▸ **Work to be completed**: Each line from the material with the word "Switch" in it must be copied.
━━ Supplied material
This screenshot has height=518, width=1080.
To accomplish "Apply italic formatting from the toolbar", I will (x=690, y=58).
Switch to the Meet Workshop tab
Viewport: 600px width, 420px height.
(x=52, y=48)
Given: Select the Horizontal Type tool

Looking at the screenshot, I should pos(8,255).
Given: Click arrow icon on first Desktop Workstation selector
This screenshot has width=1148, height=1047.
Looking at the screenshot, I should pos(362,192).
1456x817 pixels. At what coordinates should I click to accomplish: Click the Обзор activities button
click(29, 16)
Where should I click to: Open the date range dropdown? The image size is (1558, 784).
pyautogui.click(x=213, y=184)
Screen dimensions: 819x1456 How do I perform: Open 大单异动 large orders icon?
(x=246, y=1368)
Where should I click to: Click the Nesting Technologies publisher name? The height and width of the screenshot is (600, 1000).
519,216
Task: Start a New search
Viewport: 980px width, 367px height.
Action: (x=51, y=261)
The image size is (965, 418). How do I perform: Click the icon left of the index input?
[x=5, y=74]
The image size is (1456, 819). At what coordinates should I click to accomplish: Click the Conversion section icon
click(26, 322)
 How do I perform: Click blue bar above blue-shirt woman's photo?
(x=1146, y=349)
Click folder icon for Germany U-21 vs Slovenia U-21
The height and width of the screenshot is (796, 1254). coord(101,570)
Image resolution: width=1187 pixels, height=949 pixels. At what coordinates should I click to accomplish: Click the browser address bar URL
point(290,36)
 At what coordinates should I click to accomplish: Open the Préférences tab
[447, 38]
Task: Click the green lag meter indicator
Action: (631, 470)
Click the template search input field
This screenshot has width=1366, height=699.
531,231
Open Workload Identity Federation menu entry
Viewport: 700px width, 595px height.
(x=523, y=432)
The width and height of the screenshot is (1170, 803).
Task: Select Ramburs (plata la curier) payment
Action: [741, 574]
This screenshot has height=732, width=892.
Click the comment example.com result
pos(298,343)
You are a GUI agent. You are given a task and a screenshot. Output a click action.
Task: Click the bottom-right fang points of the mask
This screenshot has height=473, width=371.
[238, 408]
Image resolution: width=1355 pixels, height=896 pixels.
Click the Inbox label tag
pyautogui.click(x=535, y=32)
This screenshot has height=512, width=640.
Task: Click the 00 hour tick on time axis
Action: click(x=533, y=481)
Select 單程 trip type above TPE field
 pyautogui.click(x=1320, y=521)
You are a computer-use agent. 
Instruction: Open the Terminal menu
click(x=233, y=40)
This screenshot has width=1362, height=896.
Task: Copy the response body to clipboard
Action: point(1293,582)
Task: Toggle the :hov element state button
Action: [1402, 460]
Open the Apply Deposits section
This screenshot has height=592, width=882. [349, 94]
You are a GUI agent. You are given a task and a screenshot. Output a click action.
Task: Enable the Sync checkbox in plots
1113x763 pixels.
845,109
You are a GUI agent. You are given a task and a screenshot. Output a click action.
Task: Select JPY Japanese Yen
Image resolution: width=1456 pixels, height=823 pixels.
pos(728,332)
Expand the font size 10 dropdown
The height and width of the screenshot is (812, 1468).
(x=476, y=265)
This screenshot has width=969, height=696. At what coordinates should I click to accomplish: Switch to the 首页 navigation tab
━━━━
▸ **Answer section**:
Switch to the Meet Workshop tab
This screenshot has width=969, height=696. At what coordinates should I click to accomplish: Switch to the 首页 navigation tab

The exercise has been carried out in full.